= Beginning of Section =

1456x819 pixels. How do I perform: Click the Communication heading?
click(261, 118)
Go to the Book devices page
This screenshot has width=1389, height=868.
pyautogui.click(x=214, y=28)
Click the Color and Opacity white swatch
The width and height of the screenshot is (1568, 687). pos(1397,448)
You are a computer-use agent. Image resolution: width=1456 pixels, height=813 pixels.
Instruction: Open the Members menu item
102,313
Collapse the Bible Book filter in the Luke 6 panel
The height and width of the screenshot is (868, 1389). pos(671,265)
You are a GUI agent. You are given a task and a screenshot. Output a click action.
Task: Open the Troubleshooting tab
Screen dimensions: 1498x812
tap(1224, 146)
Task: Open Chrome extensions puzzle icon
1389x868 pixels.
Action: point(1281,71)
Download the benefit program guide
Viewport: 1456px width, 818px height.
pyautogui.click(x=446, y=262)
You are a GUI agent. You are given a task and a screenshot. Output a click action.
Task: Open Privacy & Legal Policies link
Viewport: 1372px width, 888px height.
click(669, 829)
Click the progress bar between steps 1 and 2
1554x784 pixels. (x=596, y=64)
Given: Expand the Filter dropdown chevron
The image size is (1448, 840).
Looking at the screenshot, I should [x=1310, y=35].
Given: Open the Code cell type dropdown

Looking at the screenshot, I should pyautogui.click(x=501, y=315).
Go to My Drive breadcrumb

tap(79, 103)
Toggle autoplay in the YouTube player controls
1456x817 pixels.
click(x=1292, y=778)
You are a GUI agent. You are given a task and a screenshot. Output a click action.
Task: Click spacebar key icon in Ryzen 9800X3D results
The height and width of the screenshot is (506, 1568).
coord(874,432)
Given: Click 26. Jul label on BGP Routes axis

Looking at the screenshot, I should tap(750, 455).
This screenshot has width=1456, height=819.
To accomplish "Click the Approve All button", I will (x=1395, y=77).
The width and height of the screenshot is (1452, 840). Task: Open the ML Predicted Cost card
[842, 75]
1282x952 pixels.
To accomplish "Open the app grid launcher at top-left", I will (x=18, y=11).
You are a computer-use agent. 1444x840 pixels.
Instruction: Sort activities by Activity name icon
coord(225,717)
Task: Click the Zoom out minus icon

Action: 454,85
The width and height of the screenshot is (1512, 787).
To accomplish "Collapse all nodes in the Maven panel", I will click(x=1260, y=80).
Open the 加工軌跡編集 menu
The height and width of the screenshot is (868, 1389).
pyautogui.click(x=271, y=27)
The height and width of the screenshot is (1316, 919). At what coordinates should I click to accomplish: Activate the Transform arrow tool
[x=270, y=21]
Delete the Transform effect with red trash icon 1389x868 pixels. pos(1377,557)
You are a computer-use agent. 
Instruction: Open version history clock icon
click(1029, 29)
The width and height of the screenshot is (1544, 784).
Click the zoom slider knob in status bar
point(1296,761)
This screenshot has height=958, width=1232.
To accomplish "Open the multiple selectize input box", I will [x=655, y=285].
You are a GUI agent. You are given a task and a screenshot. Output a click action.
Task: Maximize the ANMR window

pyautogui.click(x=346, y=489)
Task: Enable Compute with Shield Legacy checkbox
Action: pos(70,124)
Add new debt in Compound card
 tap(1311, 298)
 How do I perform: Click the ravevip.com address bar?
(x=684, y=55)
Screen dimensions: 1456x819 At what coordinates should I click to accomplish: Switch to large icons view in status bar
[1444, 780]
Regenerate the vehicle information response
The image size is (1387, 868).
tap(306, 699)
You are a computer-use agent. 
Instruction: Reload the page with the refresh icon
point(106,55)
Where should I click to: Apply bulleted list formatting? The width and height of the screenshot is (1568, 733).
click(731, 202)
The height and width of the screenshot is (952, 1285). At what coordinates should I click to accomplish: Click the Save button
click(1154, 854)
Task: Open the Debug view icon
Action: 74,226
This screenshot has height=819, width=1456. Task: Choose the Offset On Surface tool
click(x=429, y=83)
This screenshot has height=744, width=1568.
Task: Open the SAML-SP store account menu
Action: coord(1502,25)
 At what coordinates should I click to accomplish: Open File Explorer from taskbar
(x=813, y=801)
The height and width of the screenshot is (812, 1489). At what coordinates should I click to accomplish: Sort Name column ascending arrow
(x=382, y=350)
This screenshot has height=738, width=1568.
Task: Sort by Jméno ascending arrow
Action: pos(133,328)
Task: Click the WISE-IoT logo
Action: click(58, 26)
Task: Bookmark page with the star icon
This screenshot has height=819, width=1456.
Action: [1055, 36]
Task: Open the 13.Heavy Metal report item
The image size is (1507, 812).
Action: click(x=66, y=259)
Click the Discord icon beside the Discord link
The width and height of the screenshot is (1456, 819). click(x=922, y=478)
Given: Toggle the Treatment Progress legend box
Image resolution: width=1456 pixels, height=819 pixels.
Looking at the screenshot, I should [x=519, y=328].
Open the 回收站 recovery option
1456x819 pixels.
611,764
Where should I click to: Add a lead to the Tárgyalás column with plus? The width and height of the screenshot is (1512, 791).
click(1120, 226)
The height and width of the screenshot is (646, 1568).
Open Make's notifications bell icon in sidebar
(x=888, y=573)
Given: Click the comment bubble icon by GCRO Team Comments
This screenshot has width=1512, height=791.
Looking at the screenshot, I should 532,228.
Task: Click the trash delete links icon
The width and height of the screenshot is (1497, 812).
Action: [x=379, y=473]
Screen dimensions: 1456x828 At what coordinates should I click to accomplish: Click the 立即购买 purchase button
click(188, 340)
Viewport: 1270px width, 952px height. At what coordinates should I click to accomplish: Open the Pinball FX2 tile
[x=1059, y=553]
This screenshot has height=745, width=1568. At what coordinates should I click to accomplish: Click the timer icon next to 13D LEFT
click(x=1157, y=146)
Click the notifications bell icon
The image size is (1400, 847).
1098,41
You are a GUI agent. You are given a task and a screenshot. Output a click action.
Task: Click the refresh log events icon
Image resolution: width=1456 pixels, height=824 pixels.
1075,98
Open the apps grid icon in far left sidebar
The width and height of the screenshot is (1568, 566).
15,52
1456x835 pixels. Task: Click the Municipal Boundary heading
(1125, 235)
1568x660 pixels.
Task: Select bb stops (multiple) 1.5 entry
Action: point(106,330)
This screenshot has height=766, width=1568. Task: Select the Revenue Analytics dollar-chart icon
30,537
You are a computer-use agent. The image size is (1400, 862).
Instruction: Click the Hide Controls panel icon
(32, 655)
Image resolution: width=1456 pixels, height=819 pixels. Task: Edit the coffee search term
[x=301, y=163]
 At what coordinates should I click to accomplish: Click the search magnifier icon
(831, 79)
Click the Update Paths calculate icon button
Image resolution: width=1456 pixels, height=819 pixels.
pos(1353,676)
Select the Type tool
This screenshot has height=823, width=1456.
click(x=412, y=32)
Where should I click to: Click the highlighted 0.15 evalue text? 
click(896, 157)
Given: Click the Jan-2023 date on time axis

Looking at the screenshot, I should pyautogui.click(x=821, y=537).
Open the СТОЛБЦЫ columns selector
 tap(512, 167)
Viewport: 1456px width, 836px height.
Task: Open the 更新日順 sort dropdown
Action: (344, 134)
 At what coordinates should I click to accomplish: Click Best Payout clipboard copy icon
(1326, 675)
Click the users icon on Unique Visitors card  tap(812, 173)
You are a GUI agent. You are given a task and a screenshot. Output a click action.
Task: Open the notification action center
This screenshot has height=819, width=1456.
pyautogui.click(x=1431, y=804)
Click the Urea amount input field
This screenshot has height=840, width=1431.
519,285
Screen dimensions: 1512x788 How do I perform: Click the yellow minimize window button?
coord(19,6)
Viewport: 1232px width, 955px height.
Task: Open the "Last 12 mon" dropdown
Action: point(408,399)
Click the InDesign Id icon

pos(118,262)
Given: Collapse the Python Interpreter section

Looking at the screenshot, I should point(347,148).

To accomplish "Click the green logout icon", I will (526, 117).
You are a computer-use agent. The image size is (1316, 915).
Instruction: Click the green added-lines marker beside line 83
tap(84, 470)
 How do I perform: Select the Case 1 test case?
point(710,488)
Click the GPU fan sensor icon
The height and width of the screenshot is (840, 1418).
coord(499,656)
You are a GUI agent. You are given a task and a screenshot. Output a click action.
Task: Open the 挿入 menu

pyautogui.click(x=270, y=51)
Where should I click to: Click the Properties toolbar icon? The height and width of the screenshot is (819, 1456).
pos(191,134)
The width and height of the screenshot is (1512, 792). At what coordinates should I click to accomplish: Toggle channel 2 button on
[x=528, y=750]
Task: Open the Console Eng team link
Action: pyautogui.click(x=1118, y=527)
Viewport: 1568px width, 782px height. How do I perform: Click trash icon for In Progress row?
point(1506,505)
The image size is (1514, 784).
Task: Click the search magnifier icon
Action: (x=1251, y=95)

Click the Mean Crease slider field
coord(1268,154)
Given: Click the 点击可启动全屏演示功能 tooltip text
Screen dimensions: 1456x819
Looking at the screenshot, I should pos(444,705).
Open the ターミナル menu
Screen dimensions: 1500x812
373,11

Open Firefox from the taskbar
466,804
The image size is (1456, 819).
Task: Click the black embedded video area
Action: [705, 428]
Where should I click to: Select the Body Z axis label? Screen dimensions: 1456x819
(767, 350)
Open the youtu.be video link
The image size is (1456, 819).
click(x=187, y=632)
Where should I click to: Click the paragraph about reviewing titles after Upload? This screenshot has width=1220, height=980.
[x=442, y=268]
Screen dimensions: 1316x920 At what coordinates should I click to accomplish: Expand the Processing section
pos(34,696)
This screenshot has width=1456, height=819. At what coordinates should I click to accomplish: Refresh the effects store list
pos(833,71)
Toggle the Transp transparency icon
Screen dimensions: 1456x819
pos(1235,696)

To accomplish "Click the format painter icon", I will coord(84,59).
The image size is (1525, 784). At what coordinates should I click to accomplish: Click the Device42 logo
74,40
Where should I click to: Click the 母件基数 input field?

= End of Section =

▶ **PROMPT**
Please return exactly the lines from the first line of the material through the one with "Task: Open Chrome extensions puzzle icon", and no lines after it.

▶ **ANSWER AREA**
1456x819 pixels. How do I perform: Click the Communication heading?
click(261, 118)
Go to the Book devices page
This screenshot has width=1389, height=868.
pyautogui.click(x=214, y=28)
Click the Color and Opacity white swatch
The width and height of the screenshot is (1568, 687). pos(1397,448)
You are a computer-use agent. Image resolution: width=1456 pixels, height=813 pixels.
Instruction: Open the Members menu item
102,313
Collapse the Bible Book filter in the Luke 6 panel
The height and width of the screenshot is (868, 1389). pos(671,265)
You are a GUI agent. You are given a task and a screenshot. Output a click action.
Task: Open the Troubleshooting tab
Screen dimensions: 1498x812
tap(1224, 146)
Task: Open Chrome extensions puzzle icon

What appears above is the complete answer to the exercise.